Start of Provided records
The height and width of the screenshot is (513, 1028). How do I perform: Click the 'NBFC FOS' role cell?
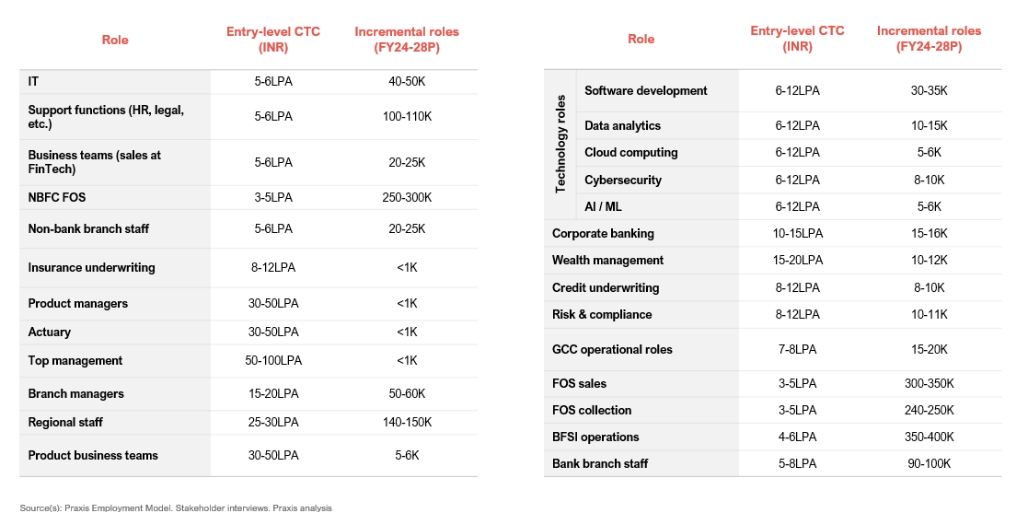click(58, 197)
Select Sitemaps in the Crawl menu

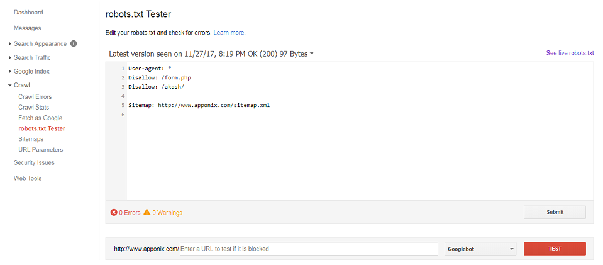click(x=31, y=139)
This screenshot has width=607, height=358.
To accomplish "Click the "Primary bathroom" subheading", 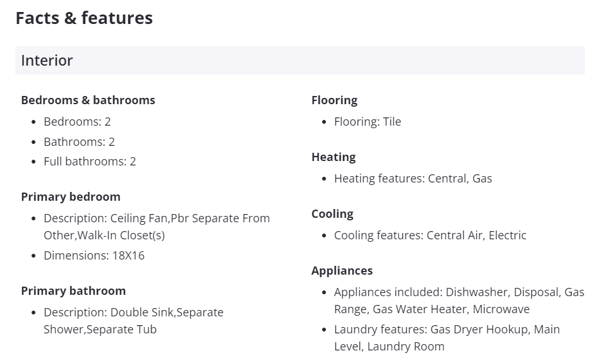I will click(73, 291).
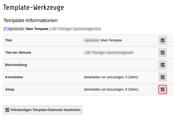The height and width of the screenshot is (123, 173).
Task: Click the bold Main Template record title
Action: (37, 29)
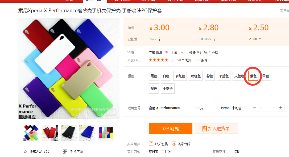Pick the 紫色 color option

coord(253,76)
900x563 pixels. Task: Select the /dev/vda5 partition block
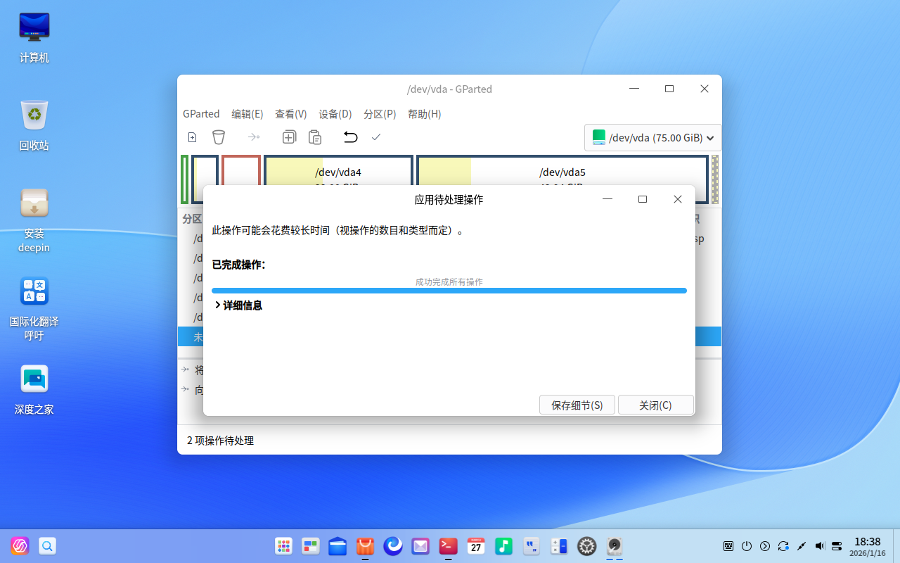coord(563,172)
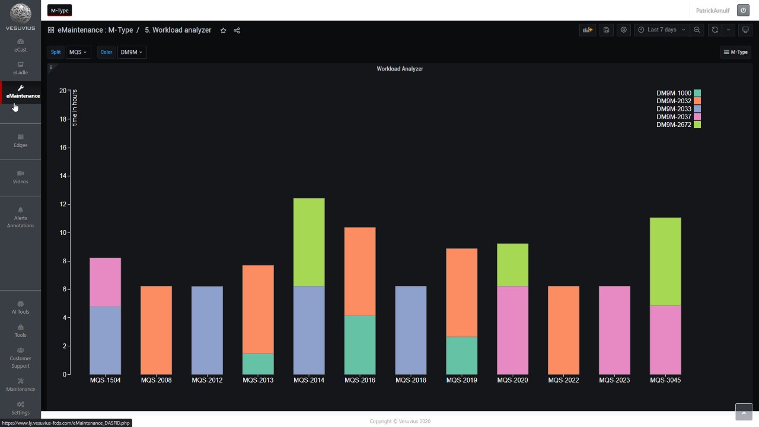759x427 pixels.
Task: Toggle DM9M-2672 legend entry
Action: 674,125
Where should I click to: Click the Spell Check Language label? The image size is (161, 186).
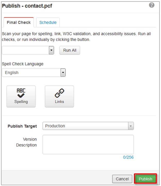coord(23,64)
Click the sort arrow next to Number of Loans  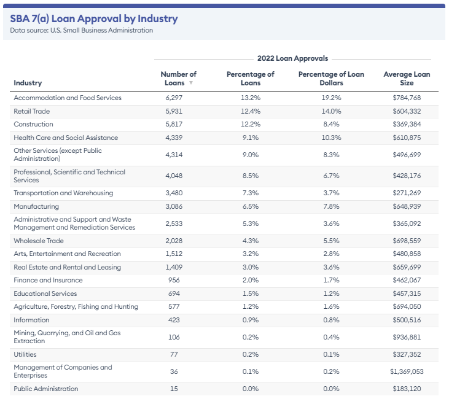(x=190, y=83)
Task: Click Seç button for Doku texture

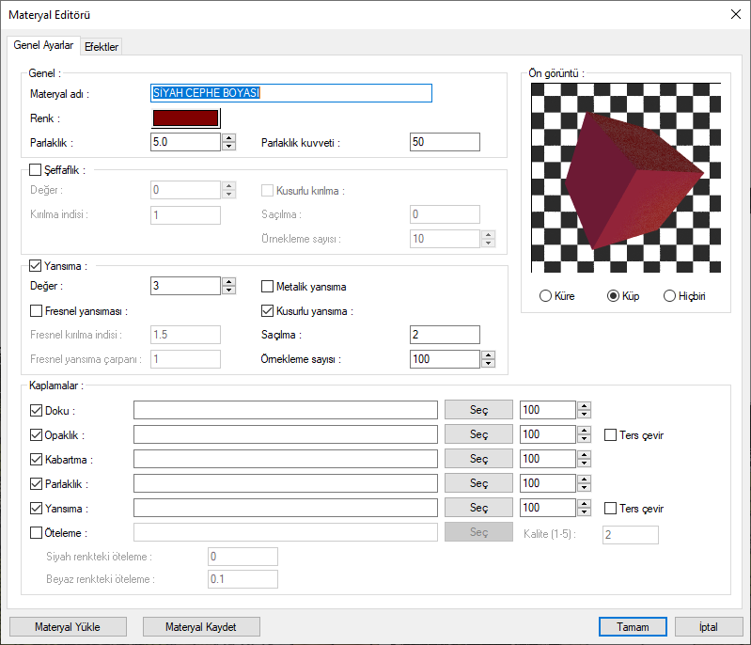Action: (478, 410)
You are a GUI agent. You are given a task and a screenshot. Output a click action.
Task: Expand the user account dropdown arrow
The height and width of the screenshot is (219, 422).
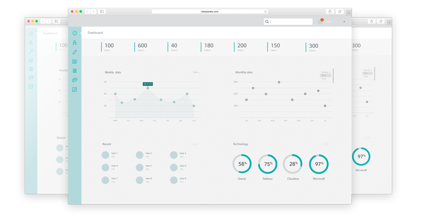click(344, 22)
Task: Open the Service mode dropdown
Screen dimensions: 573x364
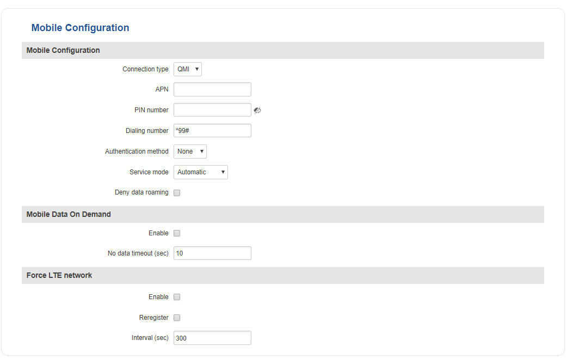Action: tap(200, 172)
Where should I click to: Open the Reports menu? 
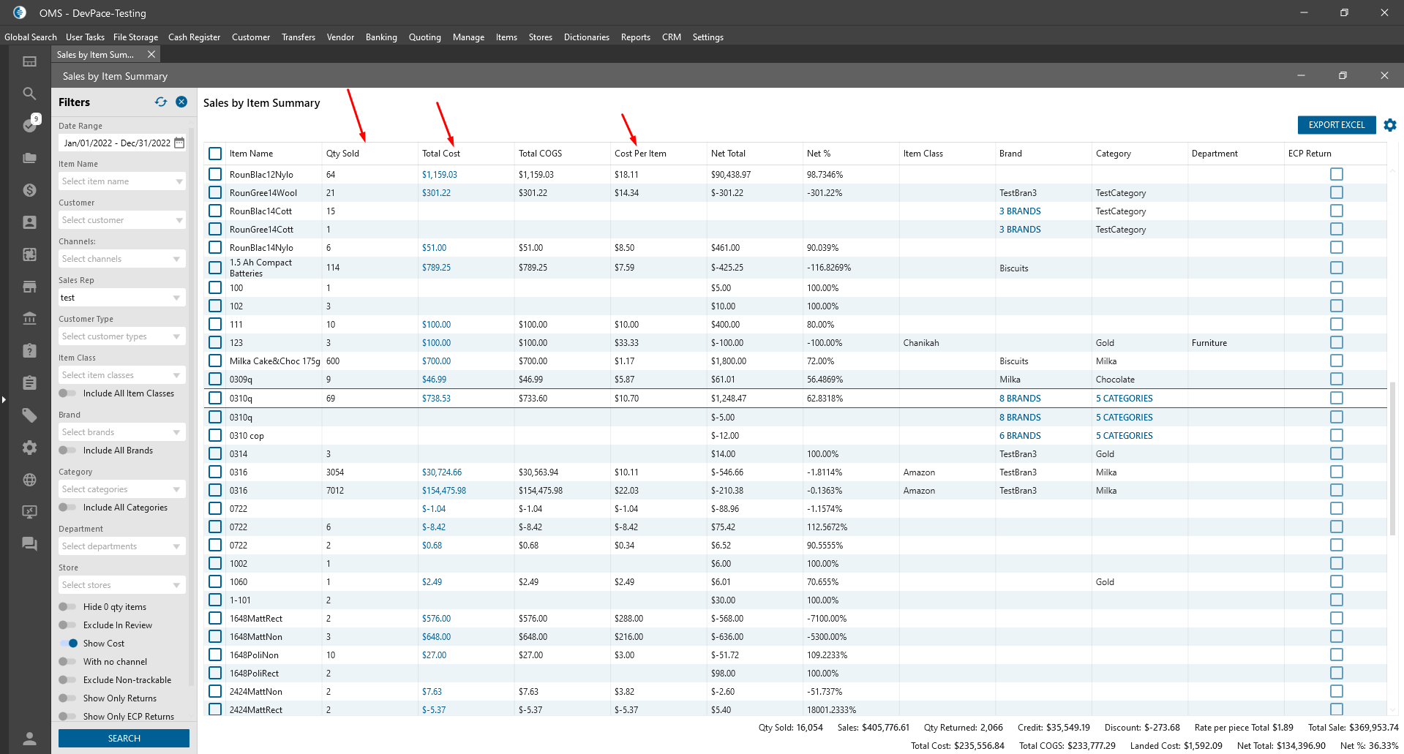point(635,37)

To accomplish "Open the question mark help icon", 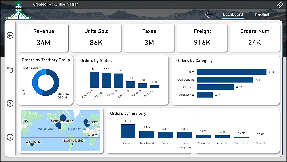I will click(x=10, y=103).
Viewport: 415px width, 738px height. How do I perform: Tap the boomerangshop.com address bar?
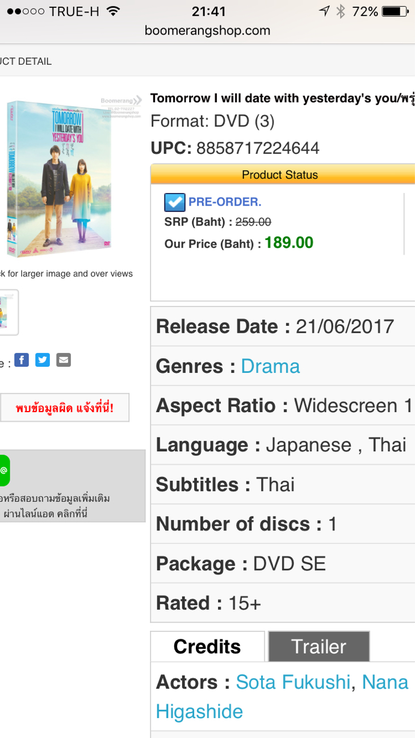(x=207, y=31)
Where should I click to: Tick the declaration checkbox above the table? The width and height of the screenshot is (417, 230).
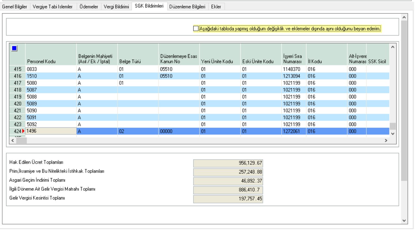point(196,29)
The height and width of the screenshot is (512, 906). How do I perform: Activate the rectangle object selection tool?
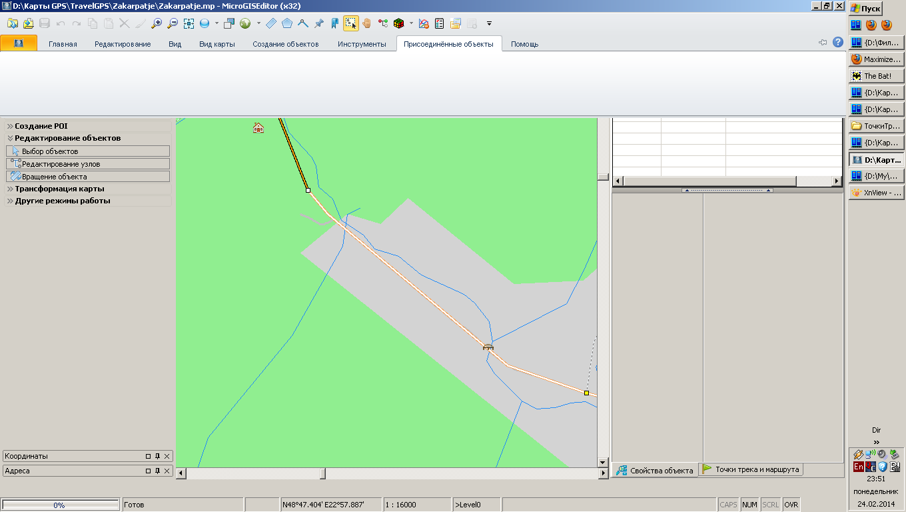pos(351,23)
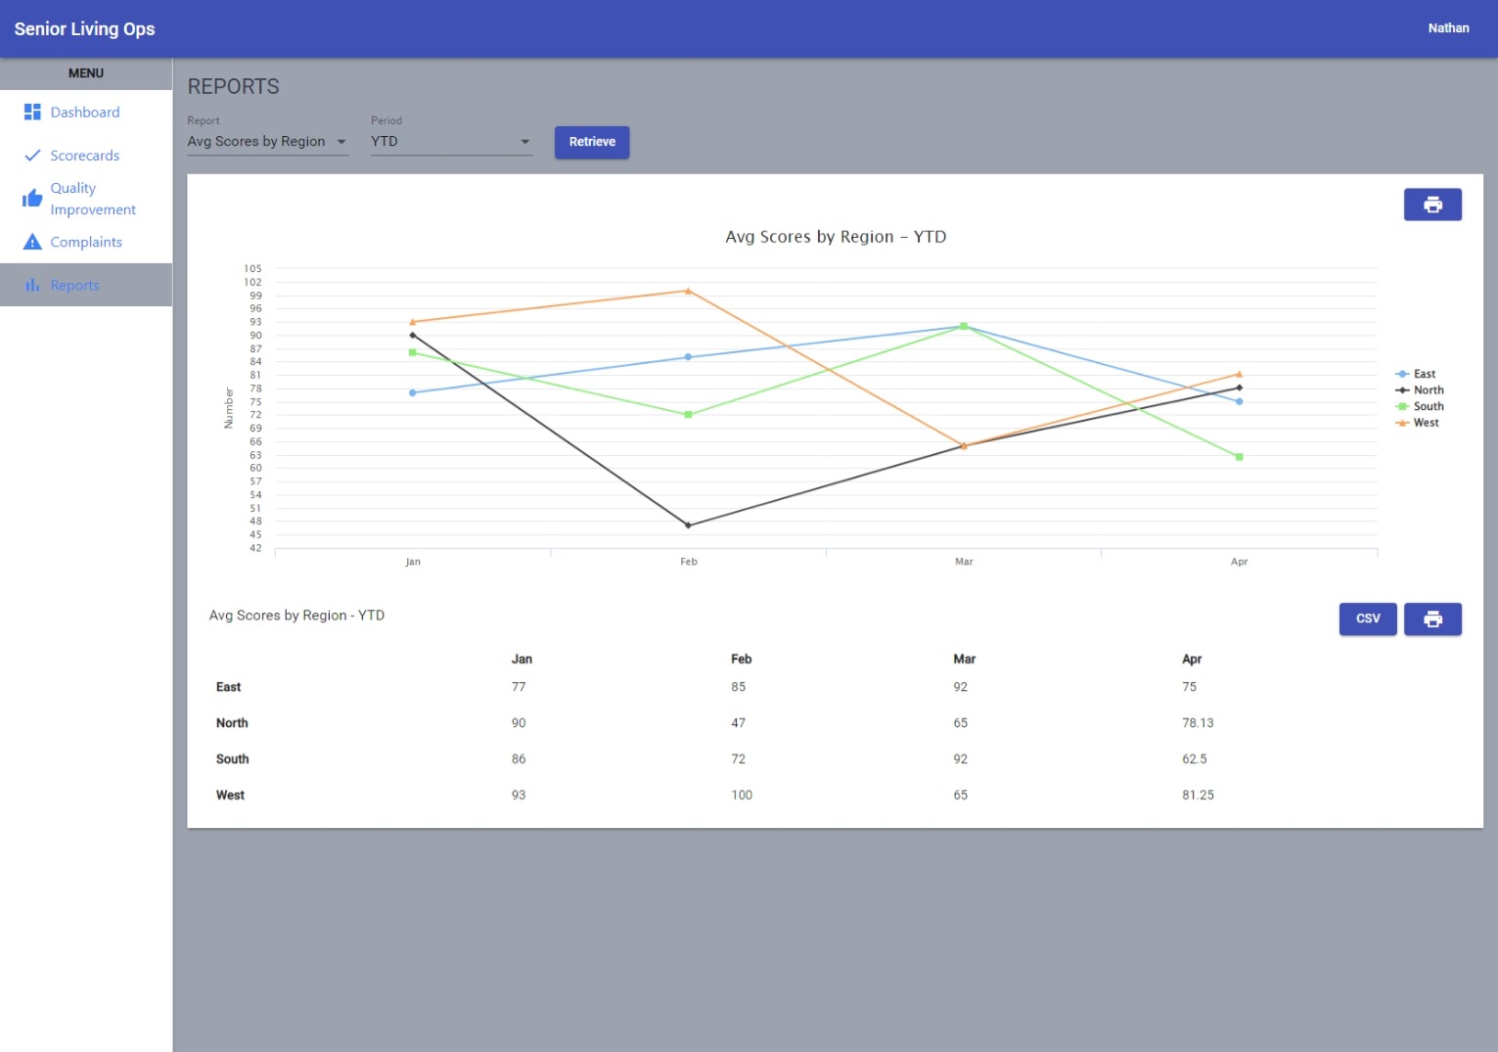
End of Provided records
Collect every line above that contains the word "dropdown".

- _Written solution_
Task: Expand the user account dropdown arrow
Task: Open the Service mode dropdown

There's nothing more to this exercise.